What Makes a Good Watermark?

Durability. Invisibility. Reliability. Scalability.

There are four primary characteristics of a good watermark. Of course, depending on the purpose of the watermark, the relative importance and specific details of each characteristic may differ, but a good watermark will have a healthy balance of all four.

Durability

The first characteristic is how well the watermark stays computer-readable after the content is edited or distributed. This, also known as robustness, is the main advantage of watermarks over metadata solutions. For example, while metadata is easily lost (e.g. the default iPhone image export setting) and easily changed (it can be directly edited), a good watermark embeds immutable content directly into the content data.

This durability should be calibrated against both benign and adversarial actions.

Against mundane benign alterations, such as compression or cropping, the watermark should be able to survive intact as often as possible. If not, then the watermark would not be useful most of the time.

Against targeted adversarial attacks, the watermark should primarily have protections built in against forgery attacks. Preventing watermark removal is not easy to guarantee (though it can be made quite tedious to do, and is quite important in preventing piracy), but adding in measures that prevent the watermark data from being changed or a fake watermark from being created is doable via cryptography.

Invisibility

Watermarks should also be largely invisible, or imperceptible to the human eye. This generally means that the application of the watermark should not change the underlying content too much, which poses challenges because the magnitude of the watermark signal must be much lower than the noise of the content data.

Good watermarks will factor in how human vision is processed and how content data is stored to maximize the invisibility of the watermark.

Invisibility can also be targeted.
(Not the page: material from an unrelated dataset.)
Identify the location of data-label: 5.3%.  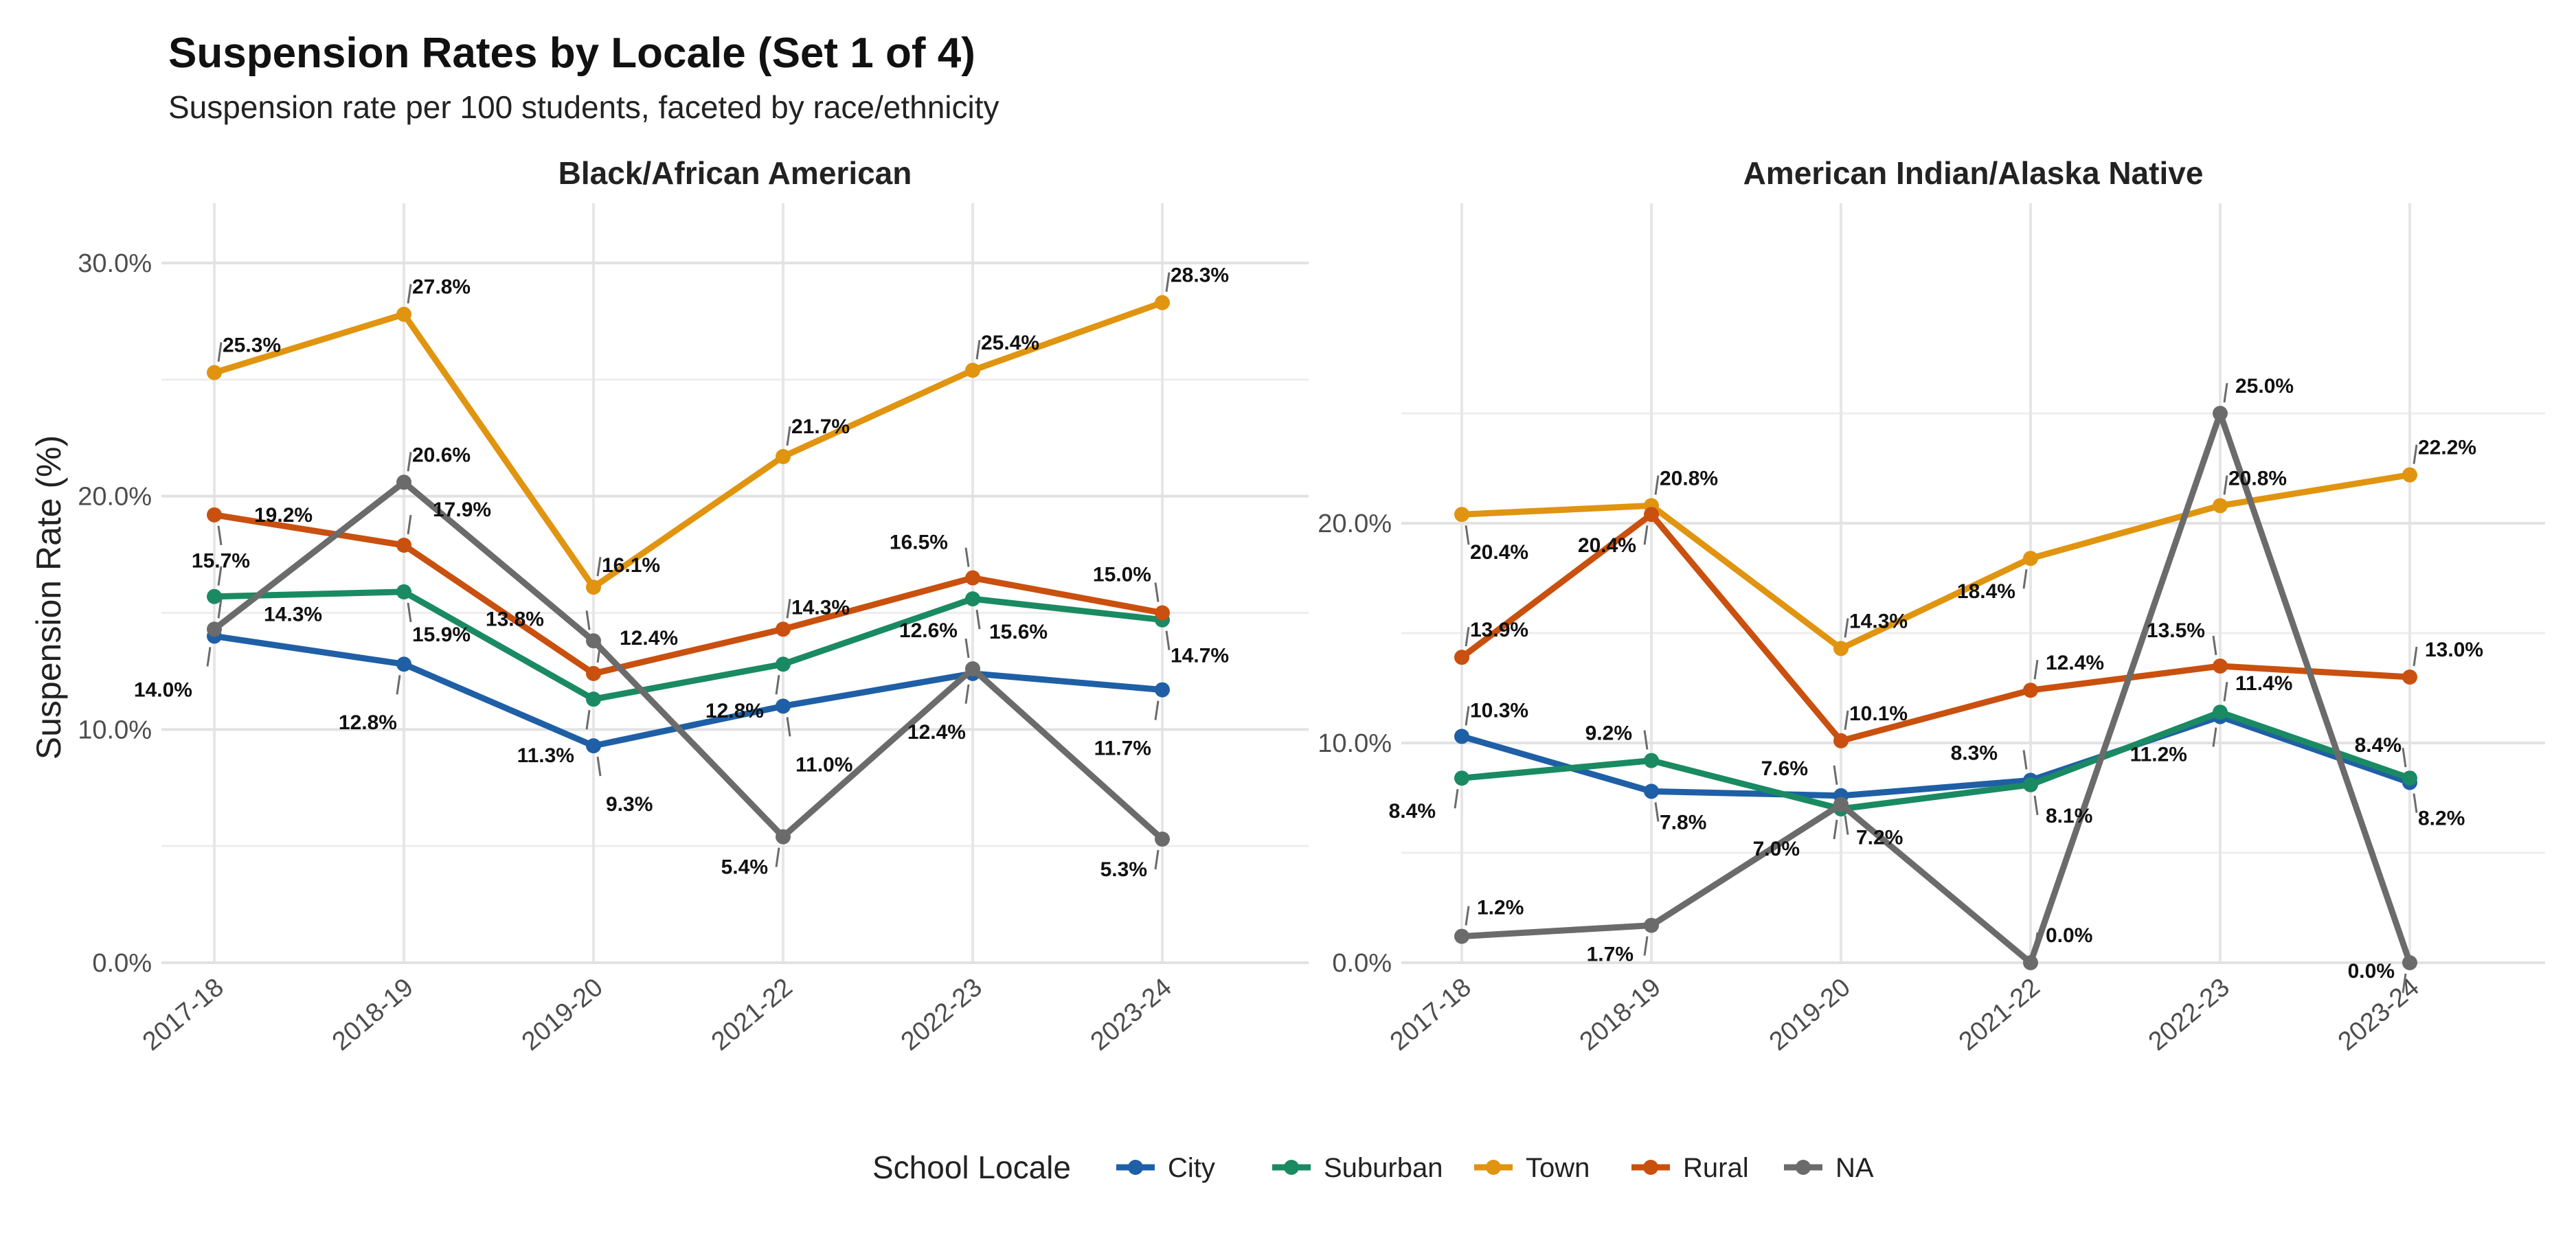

For example, our patterened watermark is designed to be completely invisible in 95% of the content, but convey information in a non-disruptive manner in the remaining 5%.

Lastly, in the context of generated images, a different type of invisibility is possible, because there is no original content to stay true to. Watermarks that directly intervene in the content generation process can change the end result significantly (because the content itself is changed) without the watermark effect being visible.

Reliability

For any good signal, both the false positive rate and the false negative rate should be low. If a watermark exists, the data should be decodable, and the data decoded should be correct. If a watermark does not exist, decoding should not return any data.

This is one of the main weaknesses of detection models that aim to use AI to detect AI. The accuracy rate is low, to the point that OpenAI recalled their ChatGPT detection product, and furthermore does not provide any guarantee against future AI models.

Cryptography, on the other hand, provides provable confidence. By incorporating cryptographic tools into watermarks, a similar style of confidence can be attained.

As an aside, while digital content is usually presented in a clean format, more physical interactions, such as the scanning of physical objects or whatever we may end up with in AR/VR, requires consistency in more freeform settings.

Scalability

Content generation is widespread, so an effective watermark needs to be effective at a large scale too. This means that the encoding and decoding processes should be fast and accessible. Specifically, the time and memory cost of compute should be similar to standard image processing or video streaming functions. This means under 100ms for an HD image.

The decoding side is especially important, because when decoding in a public setting, it is unknown what watermark is in the content. In a more fragmented setting, every watermark needs to be separately decoded, and the user’s patience dwindles quickly.

Lastly, data storage is limited. Some watermarking schemes require a copy of the original content for decoding. Others decode fine, but require a copy of the original content for authentication. Since digital content tends to be quite large in size, and there is a lot of digital content, this becomes a bit impractical quite quickly.